WHAT IS BEING ASKED: Below are records with pictures. Transcribe exactly, and only, the lines from the line with "Where should I" to the line with "Open the FAQ page", both ends included, but not the pictures.

SUPPLIED MATERIAL:
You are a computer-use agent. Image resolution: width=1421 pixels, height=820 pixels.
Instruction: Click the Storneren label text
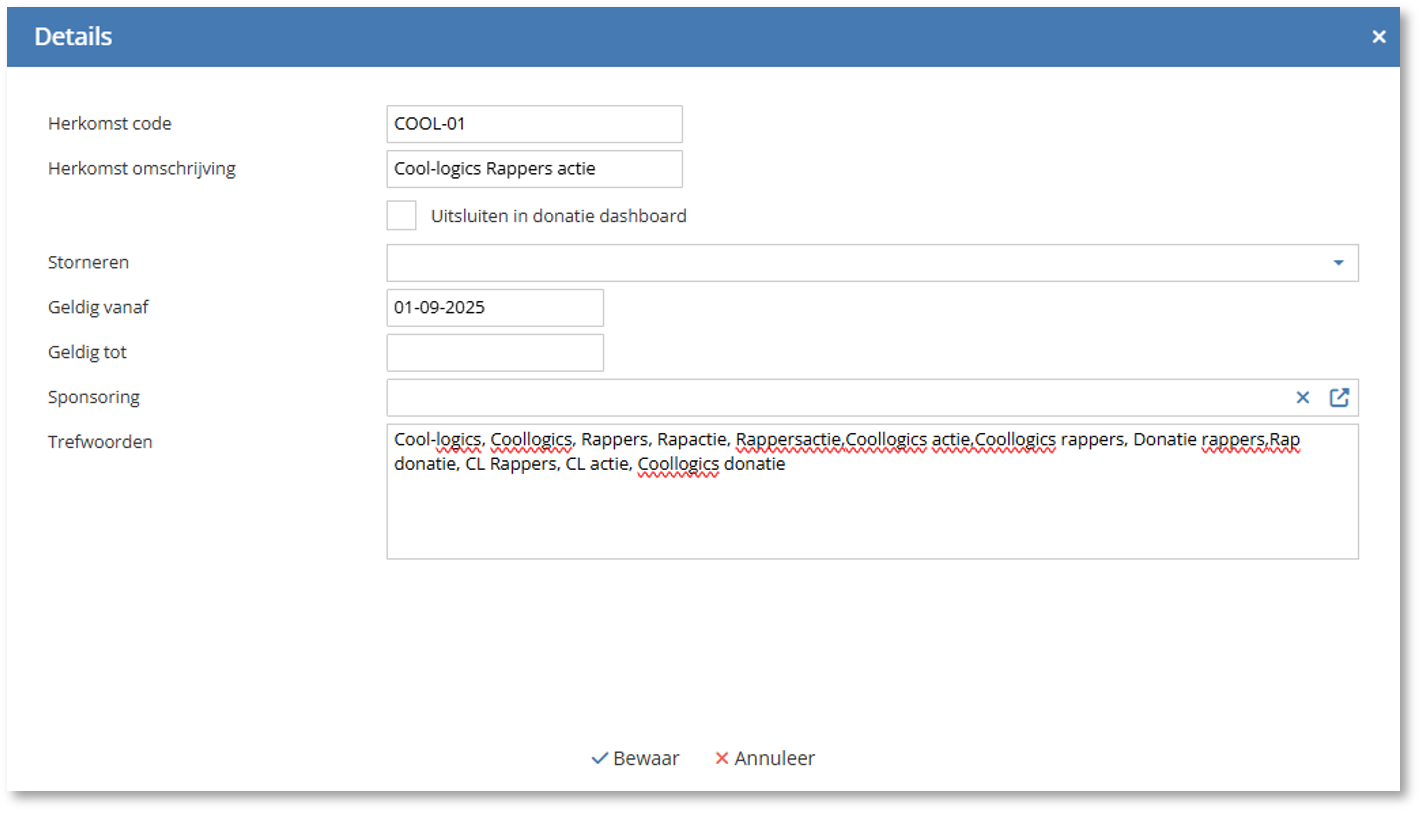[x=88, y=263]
--
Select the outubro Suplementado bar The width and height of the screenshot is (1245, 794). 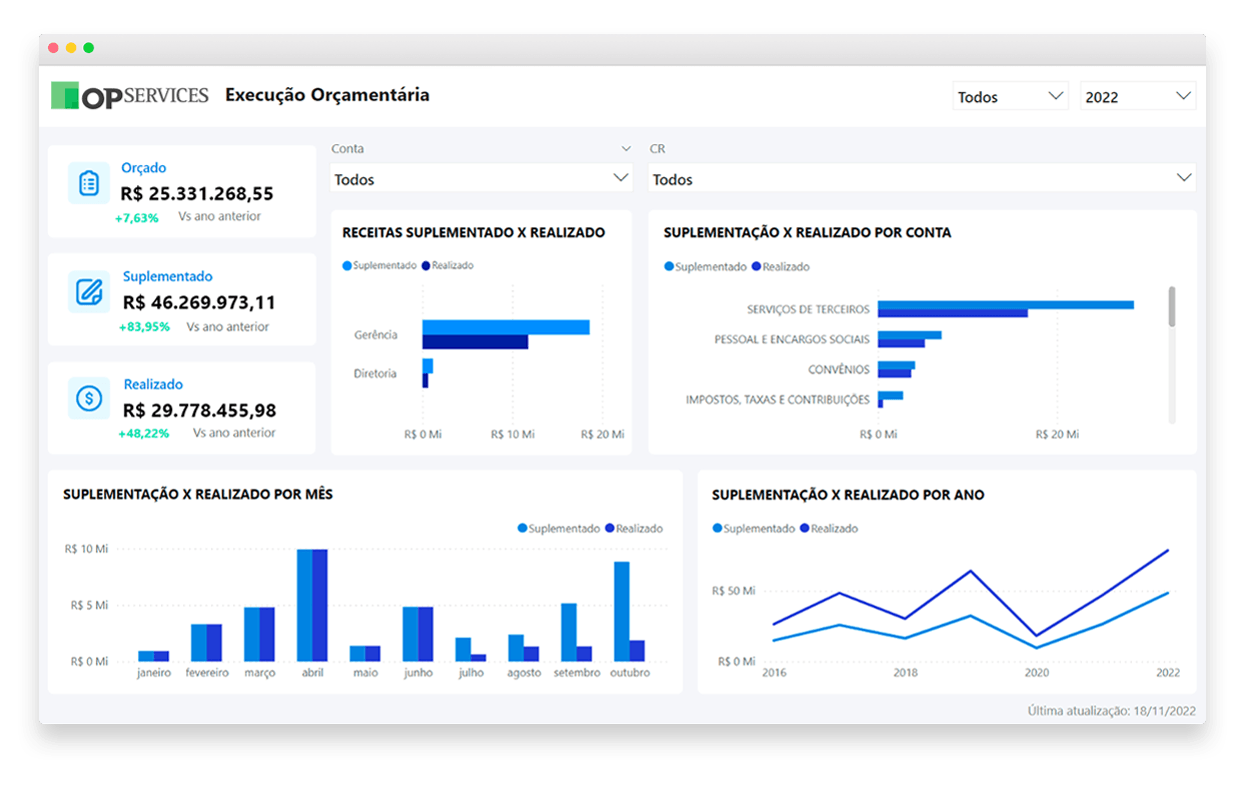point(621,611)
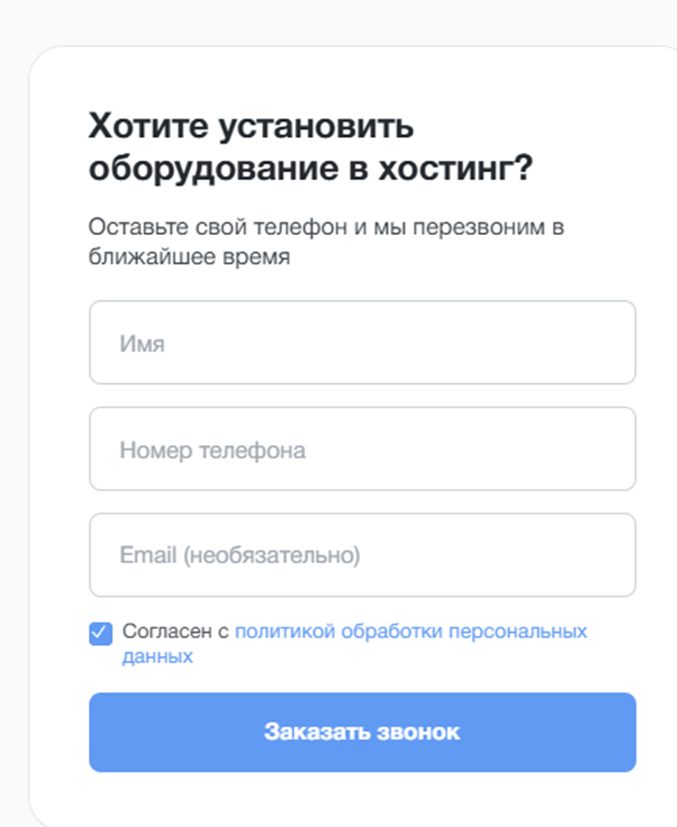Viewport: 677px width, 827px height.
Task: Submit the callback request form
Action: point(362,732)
==
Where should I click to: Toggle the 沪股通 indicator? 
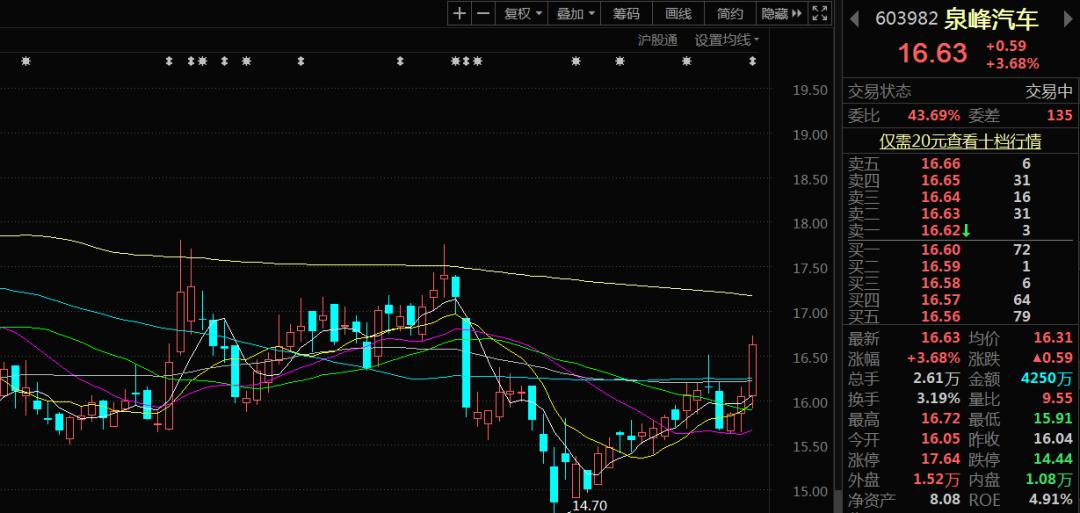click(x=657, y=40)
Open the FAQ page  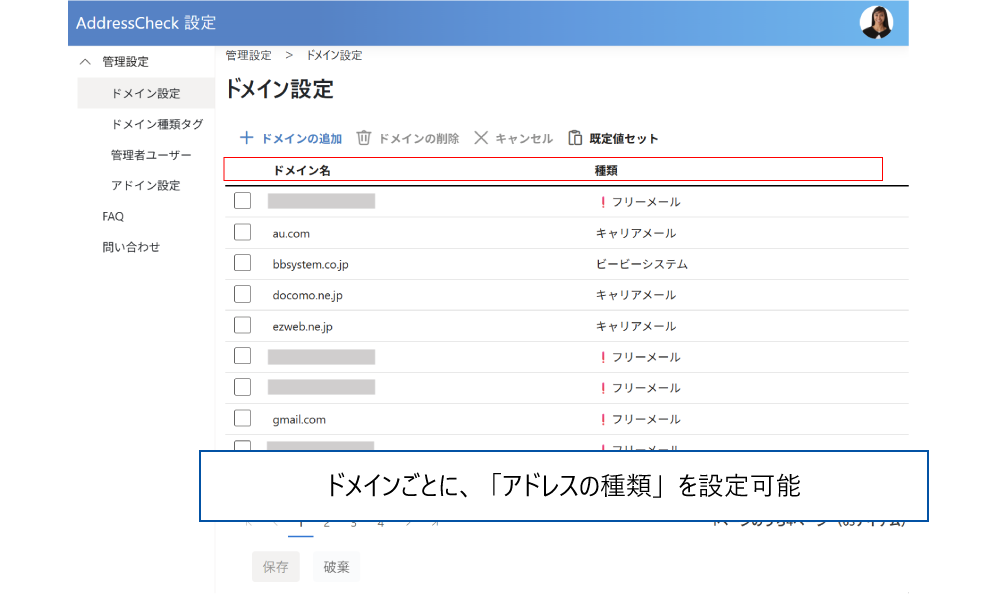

SOLUTION:
Where should I click to: Toggle the 沪股通 indicator? 
click(x=657, y=40)
Open the FAQ page  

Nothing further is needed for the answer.